Why did you want to become a coach?
I don’t know really. I think initially when I was playing professionally I was about the only player to go and watch. I used to love watching and I still do now, it fascinates me seeing what goes on out there. So although these were the people I was playing against, I used to love going out there as a spectator. I learned a lot through observing what was happening with the other players and then I started doing a little bit of coaching in my club with amateur players asking for advice and help and it’s just something I enjoyed.
Then I studied it a bit more and had a bit of coaching from Frank Callan who was the only professional coach at the time and I learned a lot from that, and I wanted to get a coaching scheme set up which is what I was lucky enough to do with the WSA. I stayed with them for a number of years and then I was put out because of the politics and I wouldn’t support the board for what they were doing to the game so I lost my job.
Then I had a job with 110sport who wanted me to coach Stephen Hendry so I started that in 2001 and I stayed with them until last year. I was among a lot of the top players there which was a wonderful experience for me because I learnt so much from them. But I love the coaching because it gives me a competitive edge which was something I’d lost because I don’t play anymore, and in my own way I was competing as a coach. Seeing players winning and losing is more or less the same feeling I was getting when I was playing.
What would you say has been your biggest achievement as a coach?
On the professional side I would say the best achievement was Patrick Wallace. Patrick was one of the coaches on my scheme and he asked me to coach him. He was a perfect pupil, he was a very intelligent boy and open to every thought you had and would dedicate himself to everything you gave him. And he went from without being harsh a journeyman who was ranked about 150 in the world, and he got up to 24 in the world and got to the quarter-final in the World Championships and lead Joe Swail 7-1 in the first session. So to get from where he was and where he’d been for years to there is probably in my own personal way my best achievement.
But getting Marco Fu and Alistair Carter to their titles was very special just to be a part of it you know because it was so special for them. I mean Marco and your Hendrys and Maguires were special players anyway but it’s very rewarding to see them do better and terribly disappointing if they don’t.
What’s it like when you have two players playing against each other?
Well it’s not great when you have two players playing against each other. When you’re part of a team as I was with 110sport a lot of times you would have Mark Williams and Stephen Hendry playing against each other, and then after that there were more and more players started working within the team so it was inevitable I would have two players going against each other so I would set the rules up early on. I’d tell them I’m not going for either of you but I’m going to try and help both of you to prepare to win.
Do you have thoughts of maybe the win would benefit this player more than the other?
Not really. To me I don’t believe I win anything for players I just help them prepare better. I can’t pot any balls for them so I don’t have a situation where I help one more than the other or I get badly affected by one or the other winning. I think you get into the mind-set where you accept all of that for what it is. It’s not in my control so with the players I tell them how it is. This is what I will do, in the 15 minute interval I’ll go and sit with him as well and if you don’t like it you’ll have to tell me, and the rule I’ve always had is I will never speak about the other player. I can’t do that. And it’s worked alright.

[Records locating words and elements]
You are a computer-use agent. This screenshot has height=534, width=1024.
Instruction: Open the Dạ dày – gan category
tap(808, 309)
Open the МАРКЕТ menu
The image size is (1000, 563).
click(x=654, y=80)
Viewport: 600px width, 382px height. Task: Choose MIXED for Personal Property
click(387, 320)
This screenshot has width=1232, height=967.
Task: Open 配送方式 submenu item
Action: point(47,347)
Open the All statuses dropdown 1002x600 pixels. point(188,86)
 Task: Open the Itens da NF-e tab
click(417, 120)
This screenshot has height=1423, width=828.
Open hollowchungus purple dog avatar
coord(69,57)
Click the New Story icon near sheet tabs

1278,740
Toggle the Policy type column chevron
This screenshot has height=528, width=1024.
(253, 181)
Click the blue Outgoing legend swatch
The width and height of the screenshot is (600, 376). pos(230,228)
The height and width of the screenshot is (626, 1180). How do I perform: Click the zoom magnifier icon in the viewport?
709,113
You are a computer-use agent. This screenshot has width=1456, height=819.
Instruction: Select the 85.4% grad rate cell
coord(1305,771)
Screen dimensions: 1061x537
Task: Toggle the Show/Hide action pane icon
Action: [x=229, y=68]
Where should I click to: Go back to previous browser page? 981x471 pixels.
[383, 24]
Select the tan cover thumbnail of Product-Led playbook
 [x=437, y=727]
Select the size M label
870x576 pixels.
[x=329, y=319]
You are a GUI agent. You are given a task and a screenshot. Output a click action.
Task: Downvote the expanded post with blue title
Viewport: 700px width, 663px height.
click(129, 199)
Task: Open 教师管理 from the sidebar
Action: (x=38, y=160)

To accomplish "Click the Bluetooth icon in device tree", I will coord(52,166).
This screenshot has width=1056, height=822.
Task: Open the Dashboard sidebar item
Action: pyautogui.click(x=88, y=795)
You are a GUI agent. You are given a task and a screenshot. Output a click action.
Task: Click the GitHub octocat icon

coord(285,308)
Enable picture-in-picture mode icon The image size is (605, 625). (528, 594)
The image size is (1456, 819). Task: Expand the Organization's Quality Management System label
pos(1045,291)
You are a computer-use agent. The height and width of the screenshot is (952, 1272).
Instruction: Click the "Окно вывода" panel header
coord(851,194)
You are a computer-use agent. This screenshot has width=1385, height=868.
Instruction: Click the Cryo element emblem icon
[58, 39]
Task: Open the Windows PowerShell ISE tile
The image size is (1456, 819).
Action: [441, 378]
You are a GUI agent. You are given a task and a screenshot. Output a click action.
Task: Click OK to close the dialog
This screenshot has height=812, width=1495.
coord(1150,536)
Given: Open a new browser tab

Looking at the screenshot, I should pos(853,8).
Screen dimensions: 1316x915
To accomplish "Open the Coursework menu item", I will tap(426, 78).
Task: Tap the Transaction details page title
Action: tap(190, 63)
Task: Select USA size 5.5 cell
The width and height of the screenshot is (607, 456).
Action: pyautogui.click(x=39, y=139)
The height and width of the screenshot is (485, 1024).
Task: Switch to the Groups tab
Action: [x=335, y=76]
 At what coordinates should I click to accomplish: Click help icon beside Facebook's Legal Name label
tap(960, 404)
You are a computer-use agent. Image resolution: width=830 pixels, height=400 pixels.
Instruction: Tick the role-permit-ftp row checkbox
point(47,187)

#### List of tasks:
**A.** In the coaching interview, whom does the coach name as his best achievement on the professional side?
**B.** Count the lines of the records that contain the string "label", and give only the number.
The records have no connection to the coaching interview.

#### Outputs for the tasks:
**A.** Patrick Wallace

**B.** 3